Wells Fargo · Primly Community

Wells Fargo data engineer interview, pipelines and SQL: what they actually test

analyst_ana · 5 replies

Just finished a data engineer loop at Wells Fargo. Role was on their enterprise data platform team, managing pipelines that feed regulatory reporting. Seven years in data engineering so I was going for a senior DE position. Here's the breakdown.

Pipeline / architecture round: This is where WF gets different from fintech or startup DE interviews. They care deeply about data lineage, auditability, and failure recovery. The question was: design a pipeline that ingests transaction data from multiple core banking systems, transforms it, and feeds a regulatory report. Constraints: data must be immutable once ingested (append-only), transformations must be auditable (you can trace a report number back to the raw transaction that produced it), and the pipeline must detect late-arriving data.

I drew out a medallion architecture (bronze/silver/gold lake layers) with Kafka for ingestion, Spark for transformation, Delta Lake for ACID compliance and time-travel. They pushed hard on the late-arriving data question. What's your SLA for the regulatory report? How do you handle a source system that delivers yesterday's transactions today?

SQL round: Heavy. Window functions, recursive CTEs (yes, recursive), and a query optimization question where they gave me a slow query and asked me to identify why it was slow and fix it. The query had a missing index on a join key and was using SELECT *. They wanted me to articulate the execution plan in words before proposing the fix.

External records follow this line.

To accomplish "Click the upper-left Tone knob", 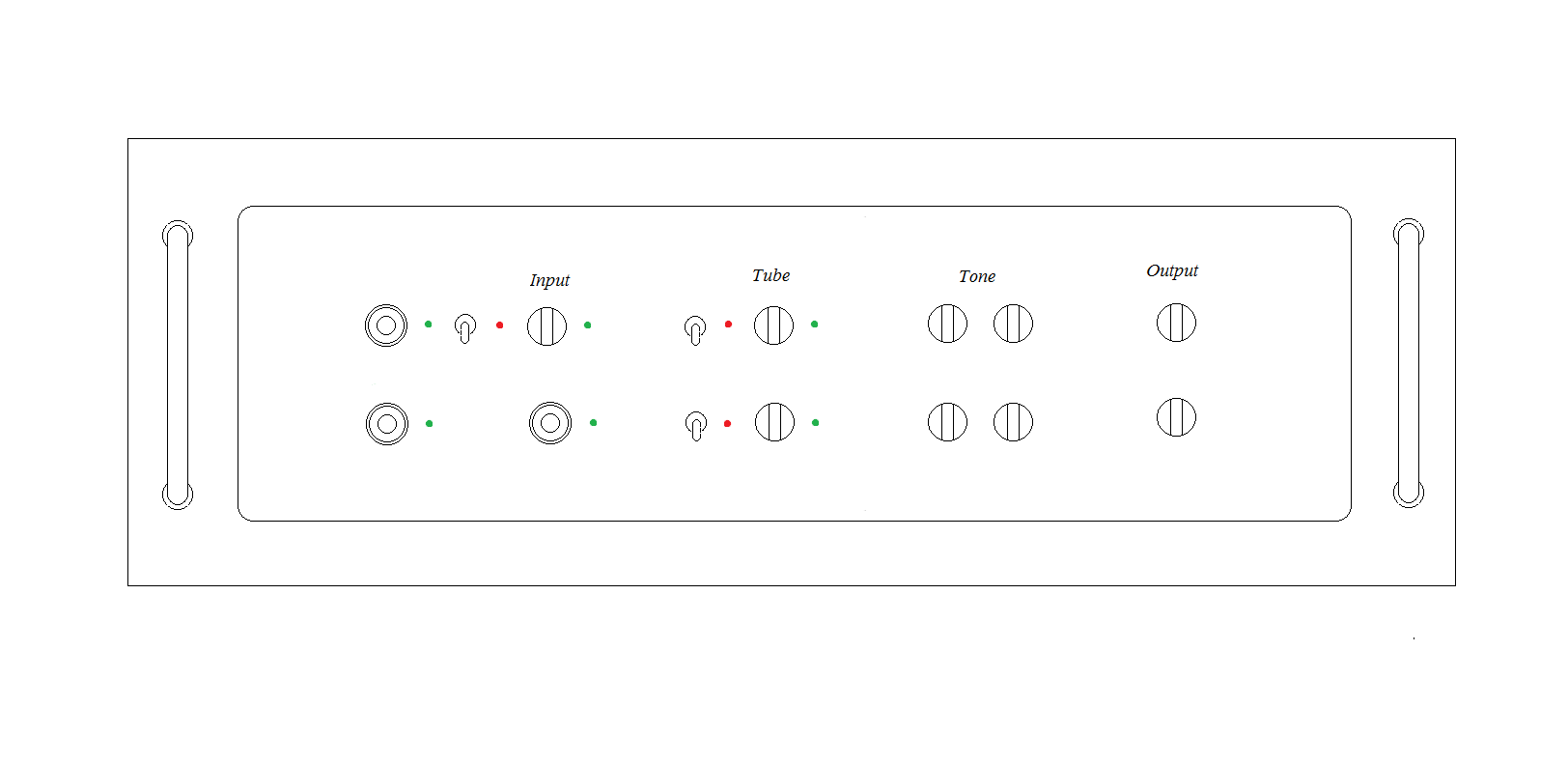I will [x=947, y=324].
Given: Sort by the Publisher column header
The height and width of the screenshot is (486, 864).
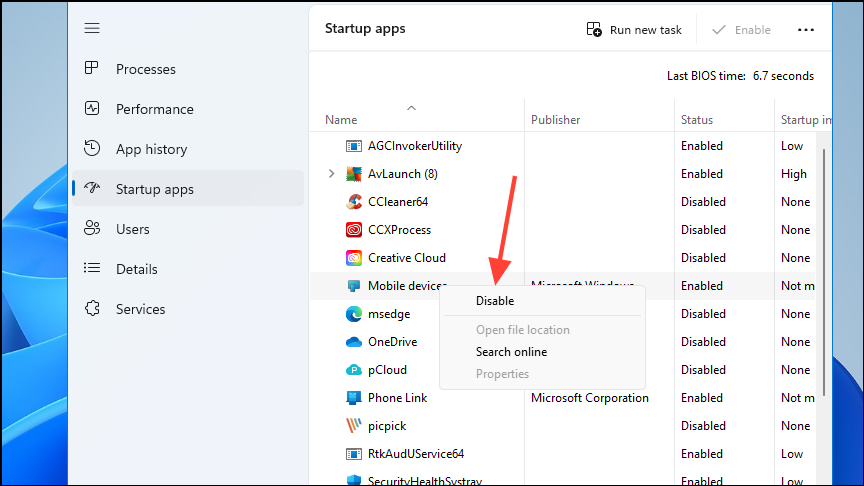Looking at the screenshot, I should pyautogui.click(x=555, y=120).
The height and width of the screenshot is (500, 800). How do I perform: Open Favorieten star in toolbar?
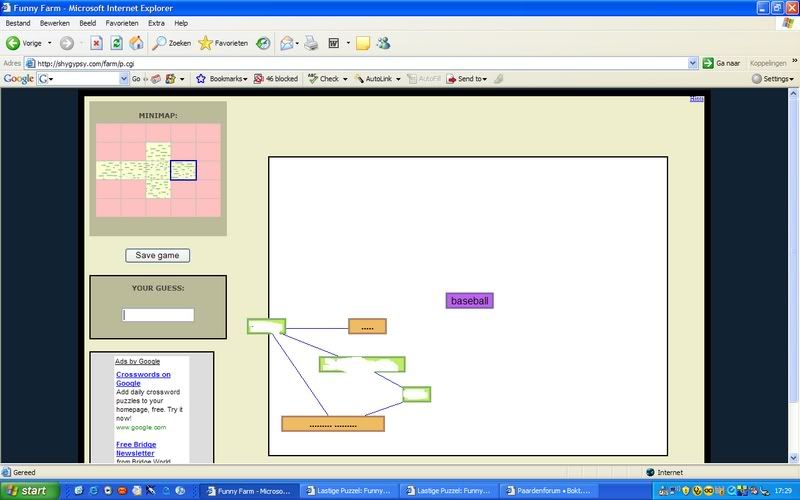[219, 43]
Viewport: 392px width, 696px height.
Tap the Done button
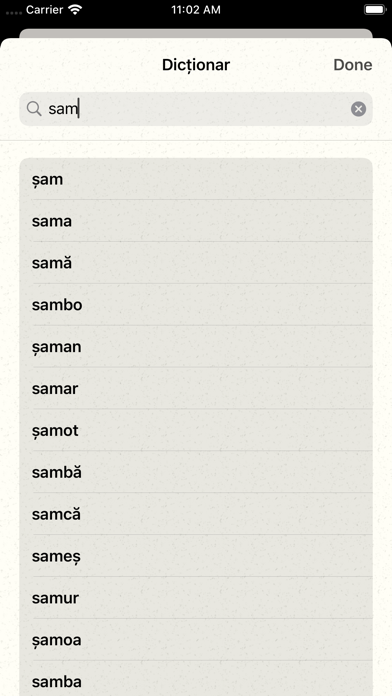coord(352,65)

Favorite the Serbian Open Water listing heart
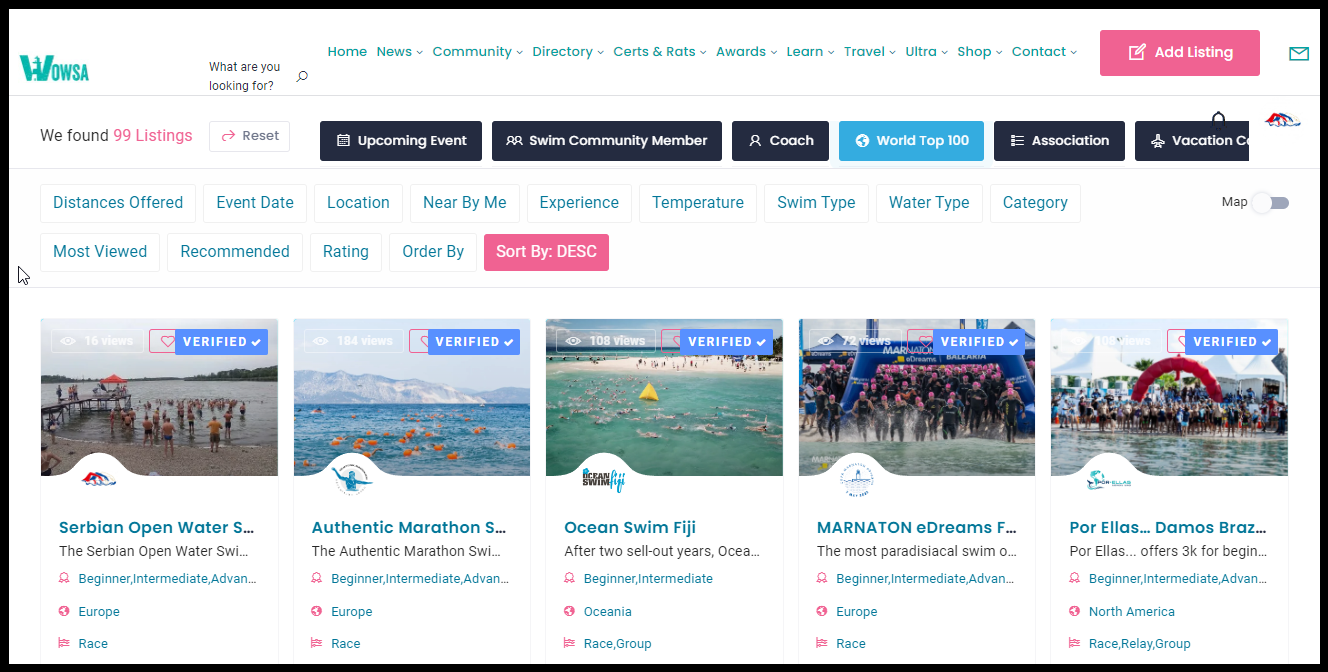162,341
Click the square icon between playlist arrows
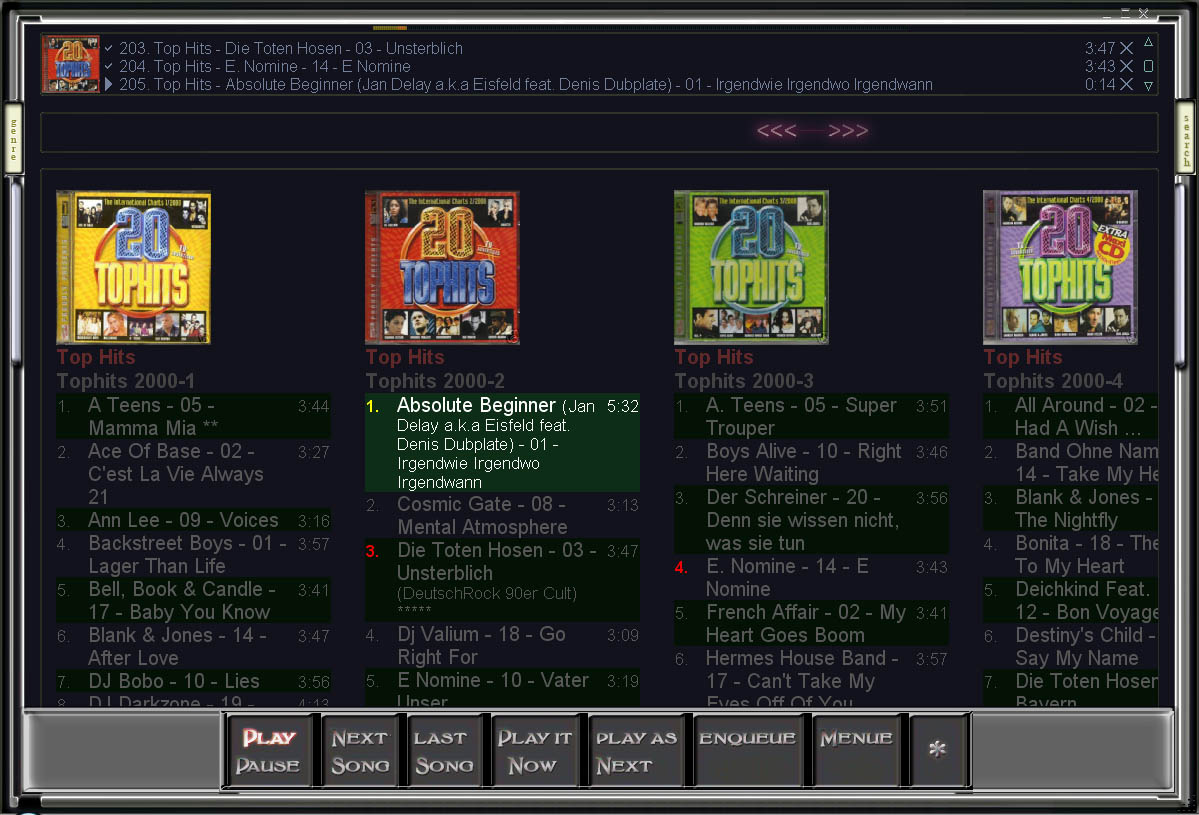1199x815 pixels. click(1149, 66)
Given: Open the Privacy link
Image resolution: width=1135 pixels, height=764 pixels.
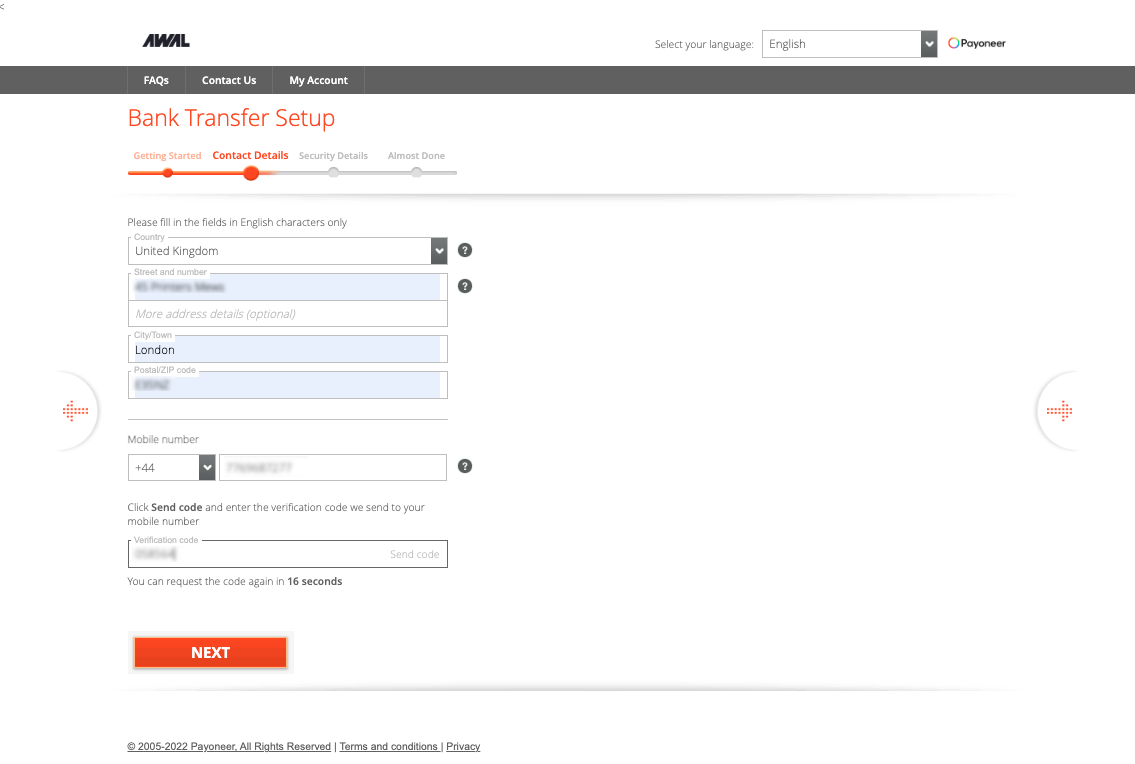Looking at the screenshot, I should click(x=463, y=747).
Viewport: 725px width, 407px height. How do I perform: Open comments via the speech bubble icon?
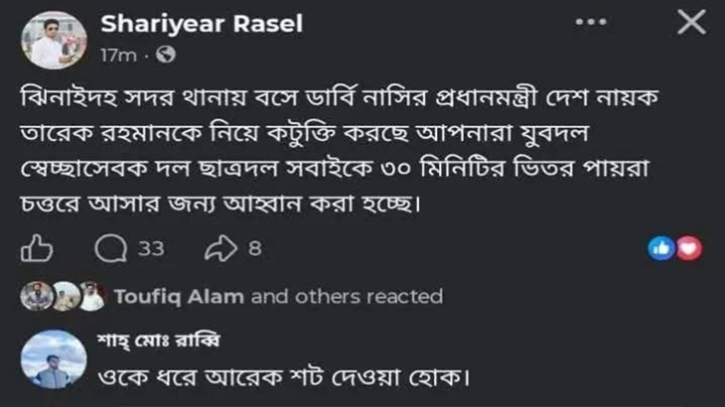111,248
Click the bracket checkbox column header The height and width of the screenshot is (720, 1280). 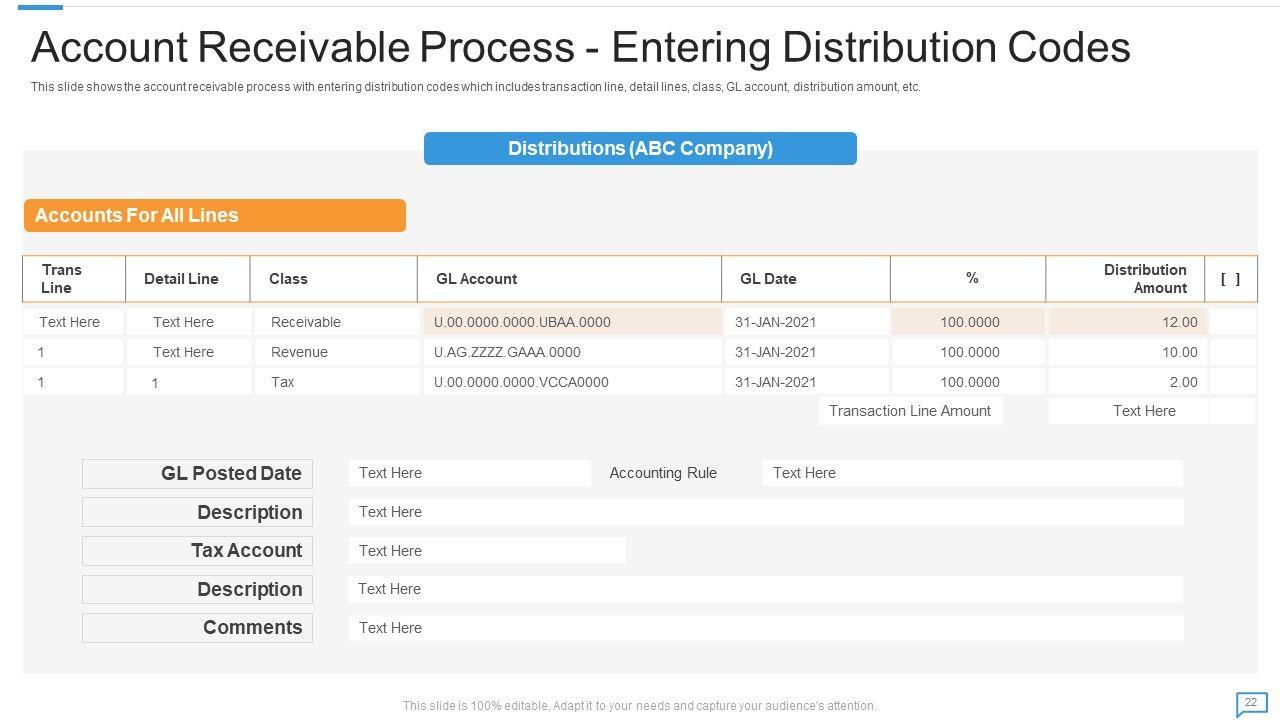tap(1230, 279)
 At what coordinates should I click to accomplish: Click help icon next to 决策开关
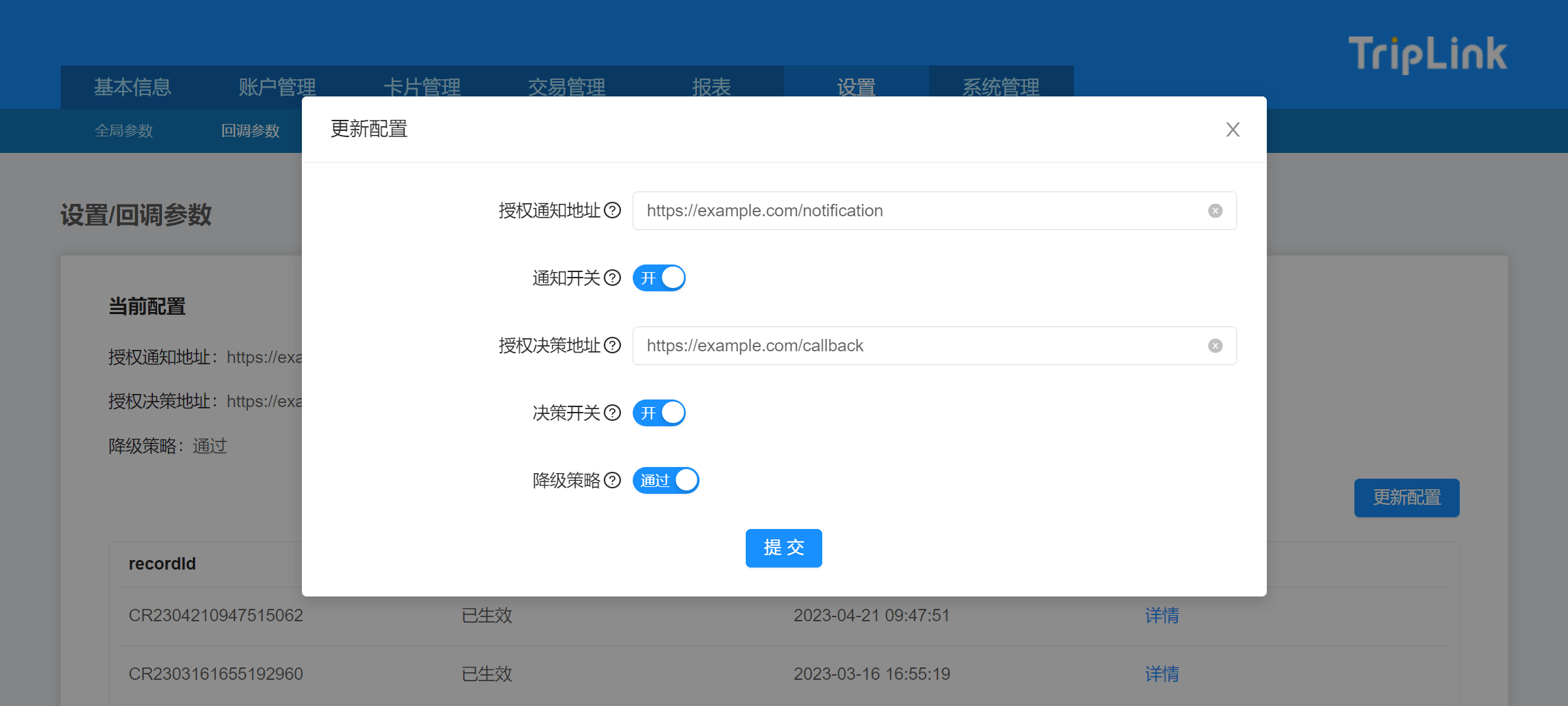[612, 413]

Tools question: They asked specifically about my experience with Informatica and Ab Initio, which WF uses in legacy systems. I don't have deep Informatica experience. I was honest about that and pivoted to how I'd ramp on it. They seemed fine with it but I'd brush up on ETL tool concepts if you have time.

Behavioral: Two behavioral questions, both around handling ambiguity and working across teams. One specifically: tell me about a time you had to negotiate SLAs with an upstream team that wasn't meeting them. Banks have a lot of internal politics around data ownership. This question is testing whether you can work diplomatically without escalating everything.

Offer I got: $161k base, 10% bonus target, Charlotte in-office 3 days. Comparable to what I was making at my previous company but with better benefits package.

5 replies

mobile_mara

Recursive CTEs in an interview is actually kind of rare. Was this a take-home problem or live coding?

qa_quinn

Live coding on a shared screen, HackerRank environment. The recursive CTE was for a hierarchy problem: given an org table with employeeid and managerid, find all employees who report (directly or indirectly) to a given manager. Classic use case, but banks have a lot of org hierarchy queries so it makes sense they'd test it.

jordan_pm

Informatica and Ab Initio are very much legacy bank tools. I've seen them mentioned in WF job descriptions but not always tested. Probably depends on the team. If the role description mentions either specifically, worth at least knowing what they do conceptually.

consultant_cam

Late-arriving data handling is such a classic regulatory reporting problem. Did they ask about any specific solutions like watermarks in Spark Structured Streaming, or was it more architectural?

ops_omar

Both. I mentioned Spark Structured Streaming watermarks and they knew exactly what I was talking about. Then asked me to explain the trade-off between a 2-hour watermark and a 24-hour one for a daily regulatory file. It's a legitimate question because a longer watermark means more completeness but delays your processing. In regulatory reporting, timeliness and completeness are both requirements and they sometimes conflict.